Adelaide Town Hall is a landmark building on King William Street in Adelaide, South Australia, Australia. The City of Adelaide Town Hall complex includes the Town Hall and the office building at 25 Pirie Street.
Adelaide Town Hall was designed by Edmund Wright and E. J. Woods, with construction by Charles Farr commencing in 1863 and completed in 1866. The tower, whose foundation stone was laid on 13 January 1864, is named after Prince Albert and is slightly shorter than the Victoria Tower of the GPO on the other side of King William Street. Townsend Duryea's famous Panorama of 1865 was taken from the Albert Tower. The clock, by Thomas Gaunt & Co of Melbourne, was donated by Lavington Bonython and installed in 1935.
The Adelaide Town Hall was the venue on 1 August 1895 for the inaugural meeting of the Australasian Federation League of South Australia, this organisation having been formed at a meeting convened seven months earlier by the Australian Natives' Association in the colony. This league was the principal organisation that campaigned in favour of federation in South Australia. The meeting at the Town Hall was a major public gathering attended by many prominent South Australians. The meeting was also notable for the large number of women who attended.
The hall is famous for an appearance by The Beatles on the balcony in 1964, which attracted an estimated[by whom?] 300,000 fans, their biggest crowd. It serves as the seat of the Adelaide City Council, concerts with the Adelaide Symphony Orchestra and has function centre facilities available for hire. As a venue for symphony concerts, its acoustics and sense of history have often been praised.

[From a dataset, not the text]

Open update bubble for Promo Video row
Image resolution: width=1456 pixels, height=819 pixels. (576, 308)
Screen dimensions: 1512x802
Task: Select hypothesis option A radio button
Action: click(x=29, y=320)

After the official opening in 1866, a campaign began to obtain a pipe organ for the Auditorium. The City's amateur musicians held two concerts which raised ?120 for the Organ Fund, only to see the money used to settle the outstanding account for the Albert Bells instead. In 1869, the Adelaide Philharmonic Society was formed and the choir staged 25 concerts over the next six years to raise over ?500 for the Organ Fund. The estimated cost of the organ was ?1,200 and the Council had promised to contribute ?600. In 1875 Council ordered an organ from the London manufacturers, William Hill & Son. As a compromise on the cost, the Council decided to have Hill & Son construct the organ so that it could be added to in later years. The total cost came to £2106.16s.9d. The opening concert was held on 2 October 1877 but it wasn't long before a campaign to enlarge the organ by adding solo stops began and this upgrade was completed in 1885. The hydraulic engine was replaced in 1923 by an electric motor but after frequent criticism that it was out of date, clumsy of operation, and needed complete retuning to international standard pitch, the Council eventually voted to replace the original century-old pipe organ in 1989.
Initially the post of City Organist was an honorary one, with George Oughton on the stool from 1879 to 1884 and T. H. Jones from 1885 to 1891. When it became a salaried position, it would have been expected that Jones be appointed, but it went instead to W. R. Pybus, who served from May 1891 to September 1917. Jones then followed, from 1917 to 1923, W. R. Knox 1923-1928, John Dempster 1929-1932 and Harold Wylde 1932-1966, succeeded by J. V. Peters.